Pero el rey Salomón, además de amar a la hija del faraón, se enamoró de muchas mujeres extranjeras; algunas eran de Moab, otras eran de Edom, de Sidón y de los hititas,
y de todas ellas el Señor ya había advertido a los israelitas: «Ustedes no deben tener relaciones sexuales con mujeres extranjeras, ni ellas con ustedes, pues por ellas corren ustedes el riesgo de llegar a adorar a sus dioses.» Sin embargo, Salomón se enamoró de mujeres así.
Tuvo setecientas mujeres a las que hizo reinas, y trescientas concubinas, y todas ellas lo hicieron extraviarse.
Cuando Salomón envejeció, sus mujeres lo hicieron adorar a dioses ajenos, y a diferencia de David, su padre, su corazón dejó de ser perfecto ante el Señor su Dios.
Salomón adoró a Astoret, la diosa de los sidonios; y adoró también a Milcón, el repugnante ídolo de los amonitas.
Se apartó del Señor y cometió muchas maldades porque, a diferencia de David, su padre, dejó de seguir fielmente al Señor.
Hasta construyó en el monte que está frente a Jerusalén un altar a Quemos, el repugnante ídolo de Moab, y a Moloc, el ídolo repugnante de los amonitas.

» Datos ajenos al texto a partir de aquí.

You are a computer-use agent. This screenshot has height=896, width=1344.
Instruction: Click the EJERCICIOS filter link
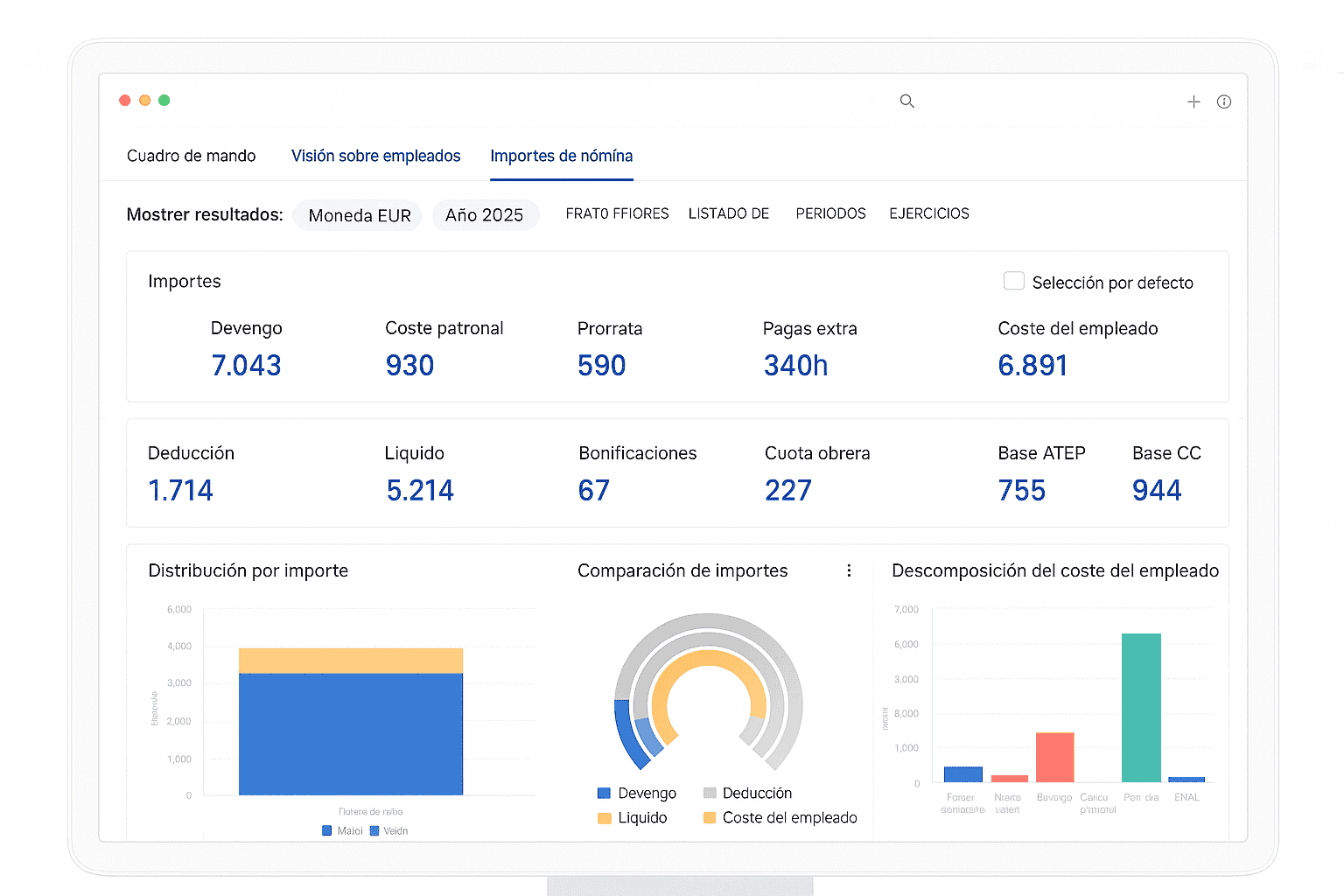click(x=928, y=214)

Esos altares los construyó para que sus mujeres pudieran quemar incienso y ofrecer sacrificios a sus dioses.
El Señor se enojó mucho contra Salomón porque su corazón se apartó de él, a pesar de que el Señor se le había aparecido dos veces
y le había insistido que no adorara ni sirviera a dioses ajenos, pero Salomón no le hizo caso al Señor.
Entonces el Señor le dijo a Salomón:
«Como te has portado tan mal, y no has cumplido con tu pacto conmigo, ni has obedecido los estatutos que te di, voy a dividir tu reino, para entregárselo a uno de tus servidores.
Pero, por amor a tu padre David, no lo haré mientras vivas. Esto lo haré cuando tu hijo llegue a ser rey.